Quick API Reference¶
Full module documentation¶
License¶
- Copyright (c) 2011, Praveen Gollakota.
- Copyright (c) 2016, Grant McConnaughey.
- Copyright (c) 2016, Alexander Todorov.
- and other contributors.
All rights reserved.
Redistribution and use in source and binary forms, with or without modification, are permitted provided that the following conditions are met:
- Redistributions of source code must retain the above copyright notice, this list of conditions and the following disclaimer.
- Redistributions in binary form must reproduce the above copyright notice, this list of conditions and the following disclaimer in the documentation and/or other materials provided with the distribution.

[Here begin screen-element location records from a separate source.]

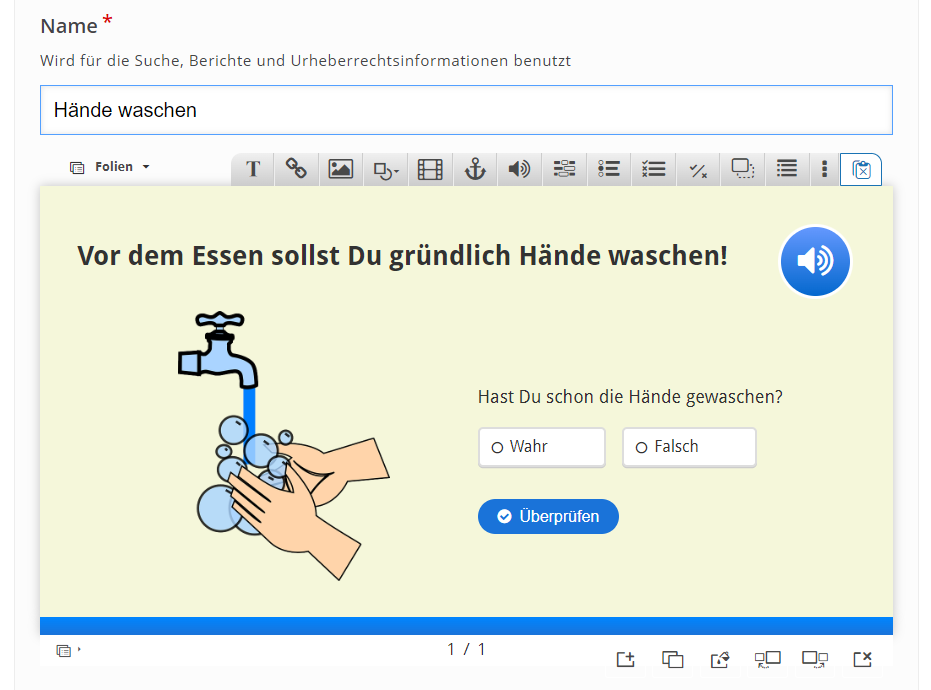
Task: Play the blue round audio button
Action: coord(815,261)
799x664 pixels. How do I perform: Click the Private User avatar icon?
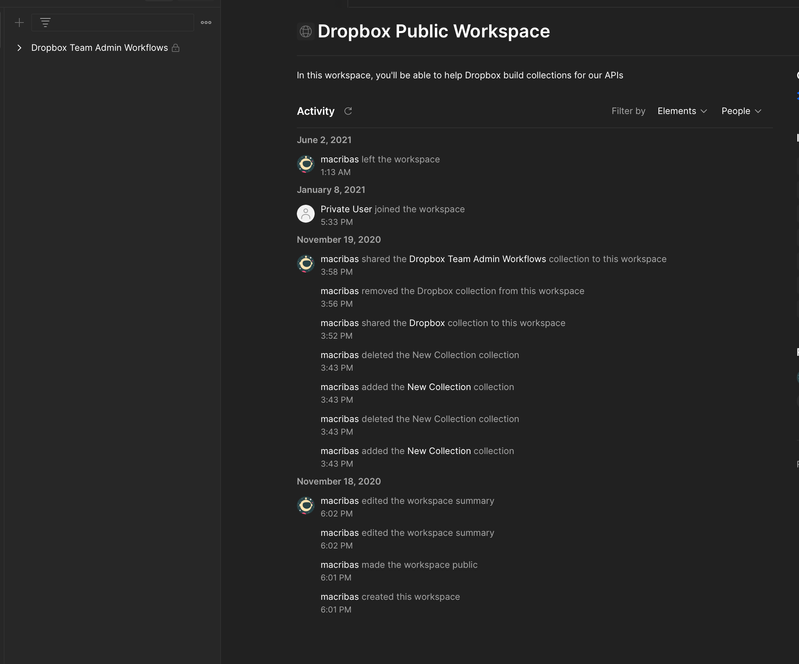pyautogui.click(x=306, y=214)
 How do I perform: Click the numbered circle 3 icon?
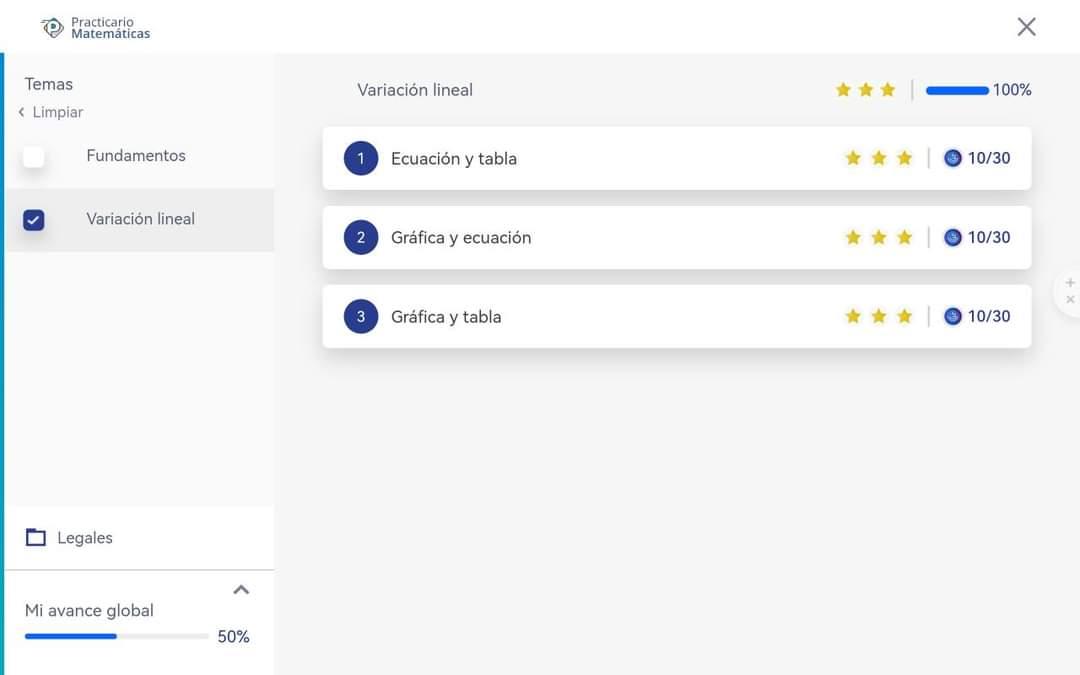tap(361, 316)
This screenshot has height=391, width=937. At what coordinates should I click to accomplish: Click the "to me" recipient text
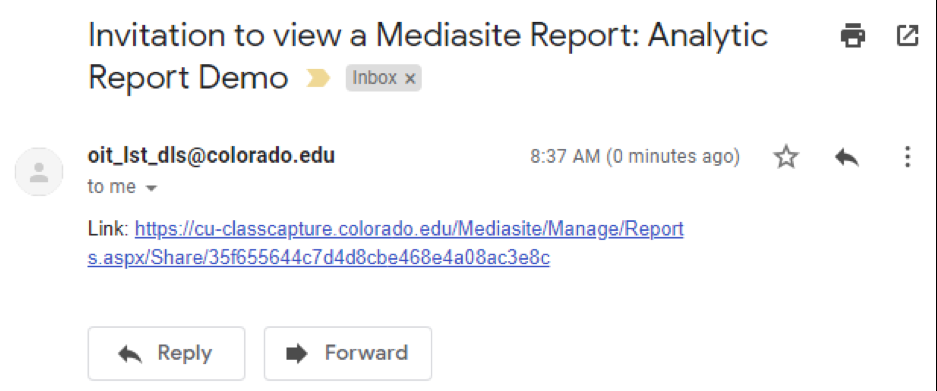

THIS SOFTWARE IS PROVIDED BY THE COPYRIGHT HOLDERS AND CONTRIBUTORS “AS IS” AND ANY EXPRESS OR IMPLIED WARRANTIES, INCLUDING, BUT NOT LIMITED TO, THE IMPLIED WARRANTIES OF MERCHANTABILITY AND FITNESS FOR A PARTICULAR PURPOSE ARE DISCLAIMED. IN NO EVENT SHALL THE COPYRIGHT OWNER OR CONTRIBUTORS BE LIABLE FOR ANY DIRECT, INDIRECT, INCIDENTAL, SPECIAL, EXEMPLARY, OR CONSEQUENTIAL DAMAGES (INCLUDING, BUT NOT LIMITED TO, PROCUREMENT OF SUBSTITUTE GOODS OR SERVICES; LOSS OF USE, DATA, OR PROFITS; OR BUSINESS INTERRUPTION) HOWEVER CAUSED AND ON ANY THEORY OF LIABILITY, WHETHER IN CONTRACT, STRICT LIABILITY, OR TORT (INCLUDING NEGLIGENCE OR OTHERWISE) ARISING IN ANY WAY OUT OF THE USE OF THIS SOFTWARE, EVEN IF ADVISED OF THE POSSIBILITY OF SUCH DAMAGE.